Producing Spreadsheet Reports Using Xylophone

There are tasks in the IT sphere that look totally unattractive against the background of the successes in big data, machine learning, blockchainand other trendy breakthroughs, but have nonetheless remained topical for an entire army of developers over decades. The case at hand is that of the ancient task of forming and downloading spreadsheet (mostly MS Excel) documents, which has been encountered by anyone who has ever written business apps.

What are the general options for forming Excel files?

VBA-macros. These days the idea of using macros is most often inappropriate for security reasons.
Automating Excel by an external program via API. This requires the presence of Excel on the same machine as the program that’s generating Excel reports. This option would have worked in the good old days, clients were mostly fat and were coded as desktop software. This option never was particularly fast or reliable, and it’s hardly an option under the current circumstances.
Direct generation of an XML-Excel file. As we know, Excel supports the XML document format, which may potentially be generated/modified by any XML-supporting means. This file may be saved with an .xls extension, even though it isn’t, strictly speaking, an xls-file. Excel opens it with no trouble at all. This approach is rather popular, but let’s note one of its disadvantages – the fact that any solution based on direct editing of the XML-Excel format is a one-time hack that lacks consistency.
Finally, generation of Excel files is possible using open source libraries, Apache POI being the best-known one. Apache POI developers have put great effort into the reverse engineering of binary formats for MS Office documents, and have been maintaining and developing this library for many years. The result of this reverse engineering is used in Open Office to implement the option of saving documents in MS Office-compatible formats, among other things.

I believe that the last of the above-mentioned methods is currently preferable for generating MS Office-compatible documents. On the one hand, it doesn’t require the installation of any proprietary software on the server, and, on the other hand, it offers a powerful API that allows one to use all of the functional capabilities offered by MS Office.

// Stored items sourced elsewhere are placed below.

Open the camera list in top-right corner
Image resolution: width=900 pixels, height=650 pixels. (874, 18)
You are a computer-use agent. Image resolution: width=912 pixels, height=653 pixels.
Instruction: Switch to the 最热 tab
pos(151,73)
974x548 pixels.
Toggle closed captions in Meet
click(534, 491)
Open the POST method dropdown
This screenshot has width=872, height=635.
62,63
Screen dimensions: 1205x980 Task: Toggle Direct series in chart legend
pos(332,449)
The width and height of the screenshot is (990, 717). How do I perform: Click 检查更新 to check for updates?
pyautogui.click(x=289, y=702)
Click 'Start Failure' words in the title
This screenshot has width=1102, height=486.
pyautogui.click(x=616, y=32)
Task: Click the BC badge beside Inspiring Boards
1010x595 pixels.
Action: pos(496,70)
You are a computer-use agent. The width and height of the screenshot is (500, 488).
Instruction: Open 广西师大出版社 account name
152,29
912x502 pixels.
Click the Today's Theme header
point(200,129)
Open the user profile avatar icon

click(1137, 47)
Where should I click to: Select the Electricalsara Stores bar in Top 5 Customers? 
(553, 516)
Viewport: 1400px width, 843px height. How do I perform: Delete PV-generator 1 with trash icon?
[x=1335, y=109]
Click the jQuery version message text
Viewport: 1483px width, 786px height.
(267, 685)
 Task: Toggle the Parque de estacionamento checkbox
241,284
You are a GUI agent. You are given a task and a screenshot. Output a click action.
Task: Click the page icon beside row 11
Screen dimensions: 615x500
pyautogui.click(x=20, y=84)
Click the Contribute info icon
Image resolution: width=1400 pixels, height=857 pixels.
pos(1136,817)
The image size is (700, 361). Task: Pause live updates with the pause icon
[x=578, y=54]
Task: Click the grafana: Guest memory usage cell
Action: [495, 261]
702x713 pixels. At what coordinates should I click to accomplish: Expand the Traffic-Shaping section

However, there are also disadvantages to using Apache POI directly. The first is that Apache POI is a Java library, and if your app isn’t written in one of the JVM languages, you probably won’t be able to use it. Secondly, it’s a low-level library that works with concepts like ‘cell,’ ‘column,’ ‘font.’ That’s why a straightforwardly coded document generation procedure quickly turns into bloated and barely readable code, which makes no differentiation between data and view models, is hard to change, and is altogether embarrassing. Perfect reason to delegate this task to the least experienced developer – let him poke around with it.

But everything can be totally different. The LGPL-licensed, Apache POI-based Xylophone project is founded on the idea with an approximately 15-year history. In the projects I’d participated in, it was used in combination with a wide range of platforms and languages, and the number of reporting form varieties that have been produced with its assistance in the most diverse projects must be going on thousands. It is a Java project, which can function both as a command prompt utility, and as a library (if your code is written in a JVM language, you can use it as a Maven dependency).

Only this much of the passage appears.